▶ [Directions]
Copy word for word, and only, the lines below from the one with "Gemstone Jewelry (937, 359)" through the last.

========================

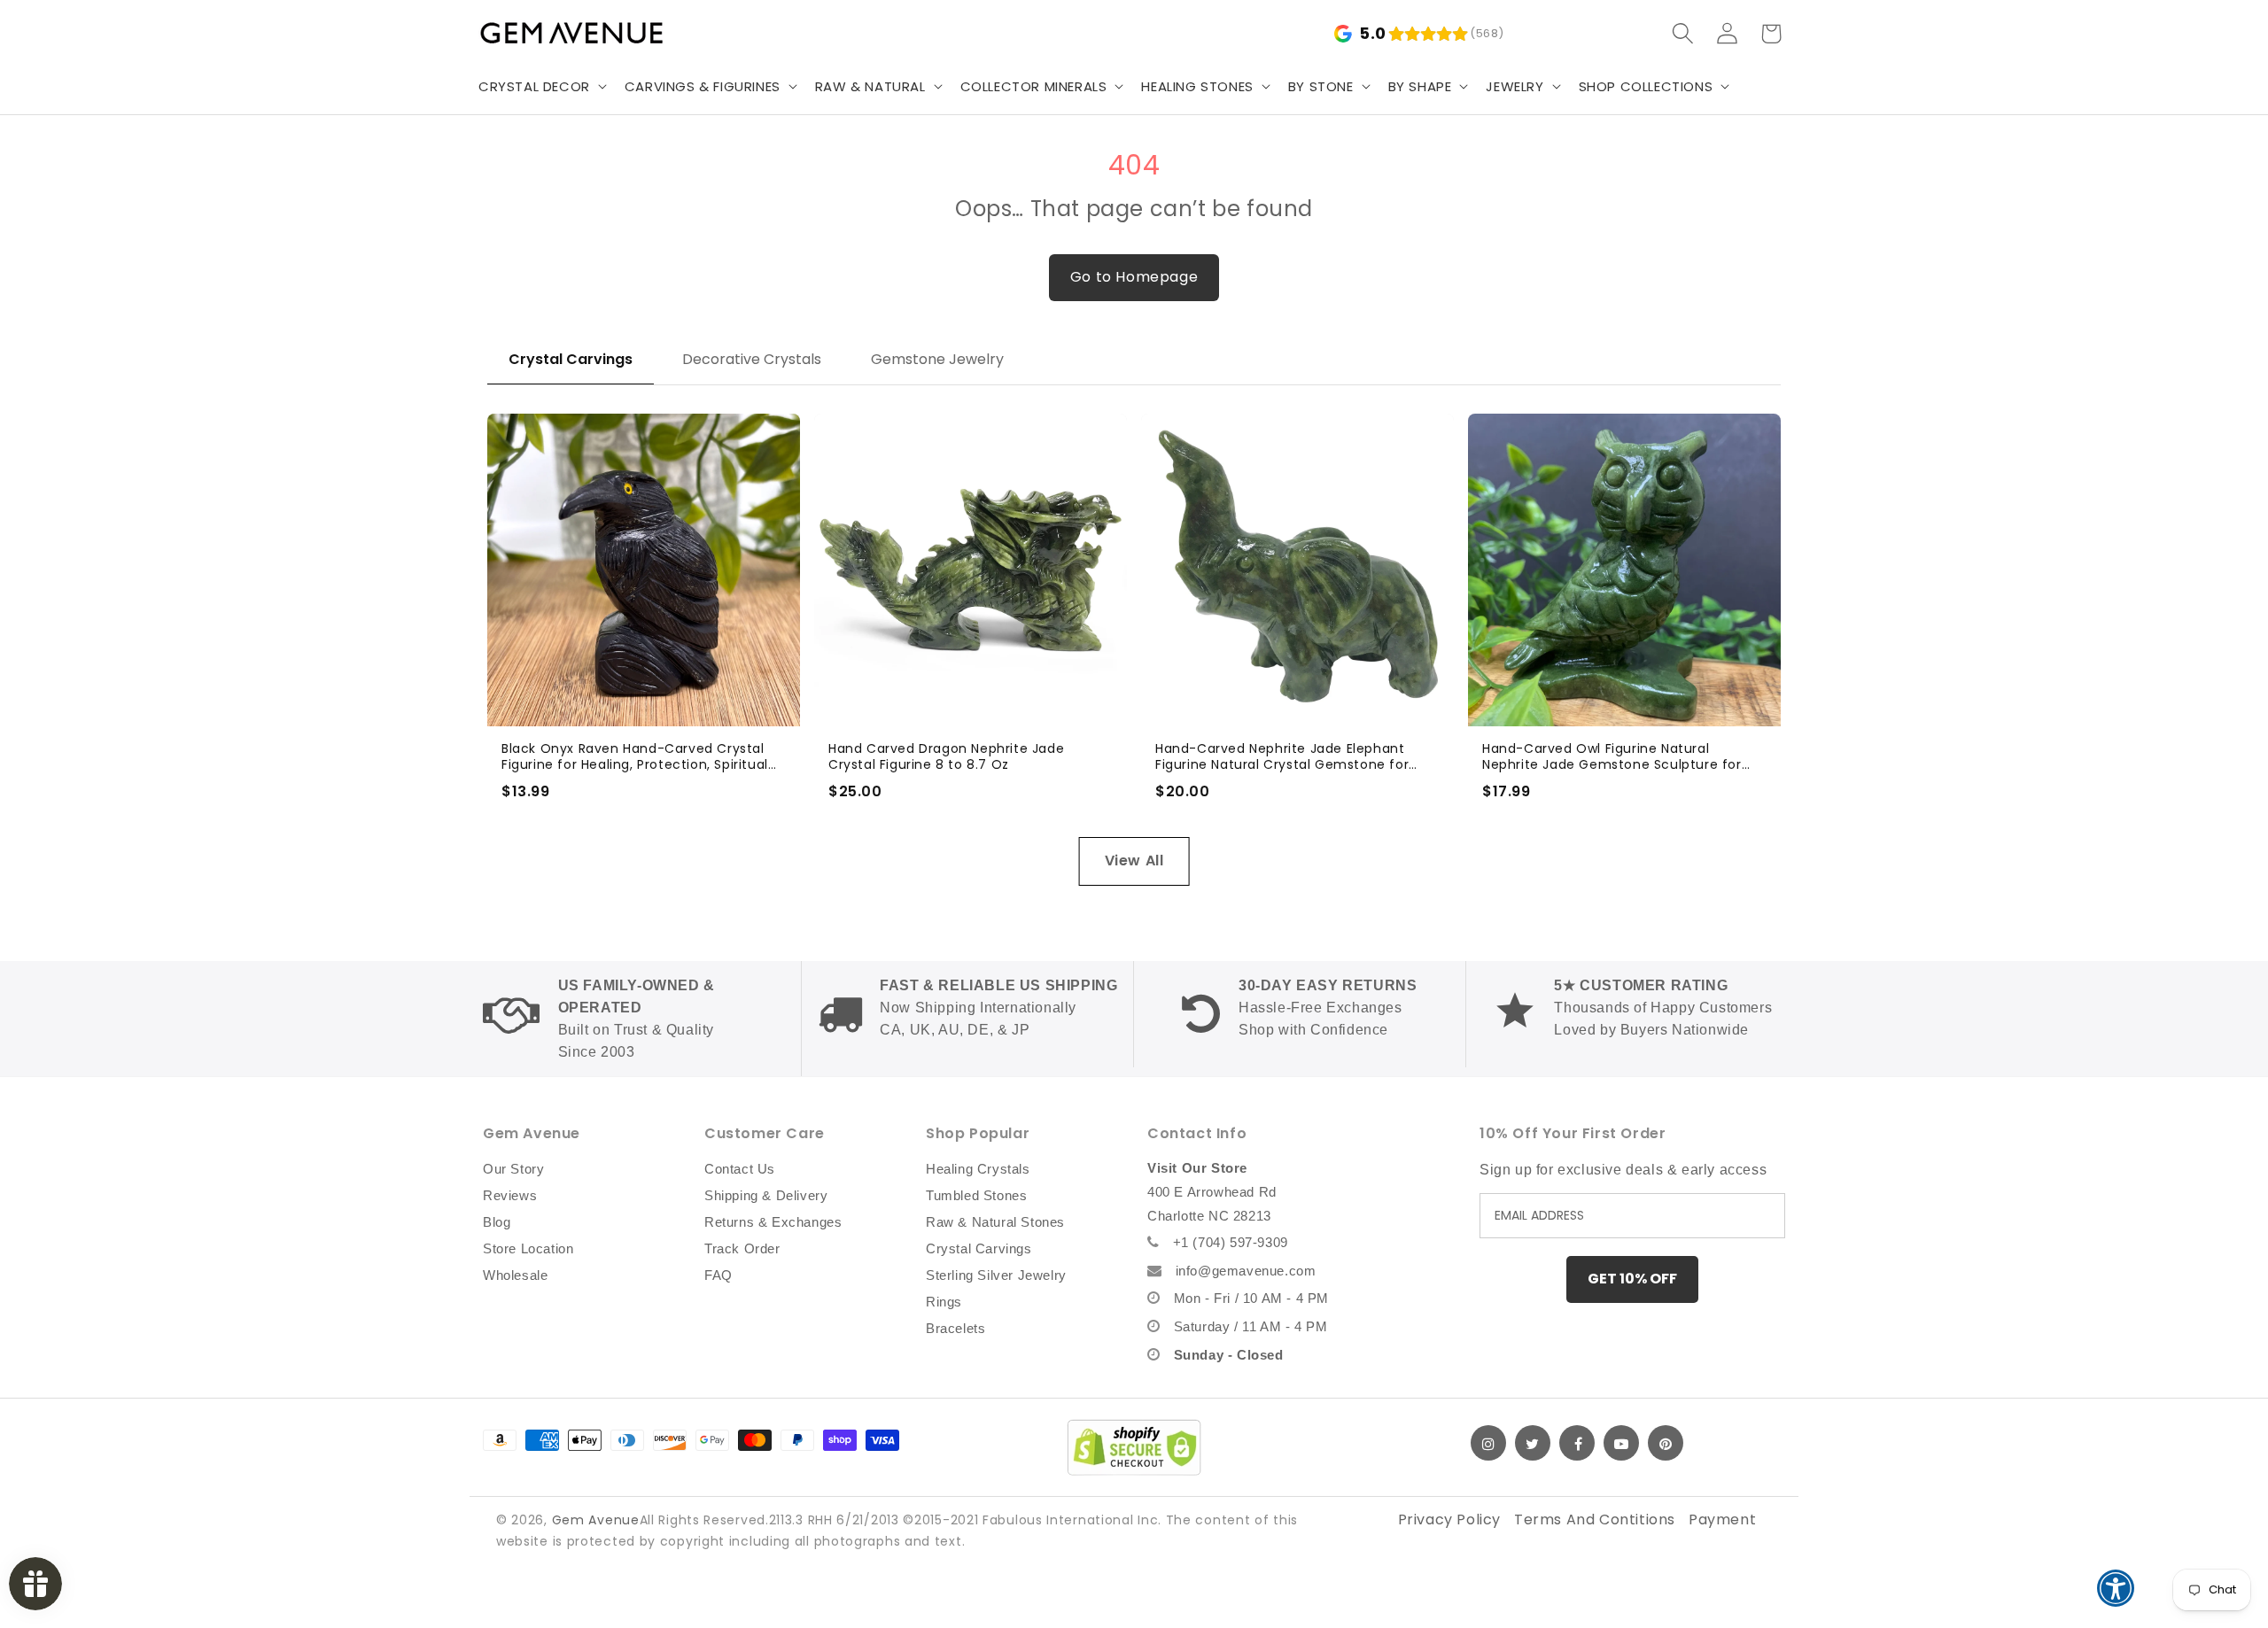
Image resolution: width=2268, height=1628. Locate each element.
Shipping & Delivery (765, 1195)
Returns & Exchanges (773, 1221)
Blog (496, 1221)
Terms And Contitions (1594, 1519)
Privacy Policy (1449, 1519)
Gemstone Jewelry (937, 359)
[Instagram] (1488, 1443)
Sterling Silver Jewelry (996, 1275)
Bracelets (955, 1328)
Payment (1722, 1519)
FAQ (718, 1275)
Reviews (510, 1195)
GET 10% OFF (1632, 1278)
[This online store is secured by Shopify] (1134, 1447)
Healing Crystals (978, 1168)
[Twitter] (1532, 1443)
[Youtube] (1621, 1443)
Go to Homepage (1134, 277)
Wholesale (515, 1275)
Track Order (742, 1248)
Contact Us (739, 1168)
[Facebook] (1577, 1443)
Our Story (513, 1168)
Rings (944, 1301)
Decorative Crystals (751, 359)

========================

▶ [Your solution]
Gemstone Jewelry (937, 359)
[Instagram] (1488, 1443)
Sterling Silver Jewelry (996, 1275)
Bracelets (955, 1328)
Payment (1722, 1519)
FAQ (718, 1275)
Reviews (510, 1195)
GET 10% OFF (1632, 1278)
[This online store is secured by Shopify] (1134, 1447)
Healing Crystals (978, 1168)
[Twitter] (1532, 1443)
[Youtube] (1621, 1443)
Go to Homepage (1134, 277)
Wholesale (515, 1275)
Track Order (742, 1248)
Contact Us (739, 1168)
[Facebook] (1577, 1443)
Our Story (513, 1168)
Rings (944, 1301)
Decorative Crystals (751, 359)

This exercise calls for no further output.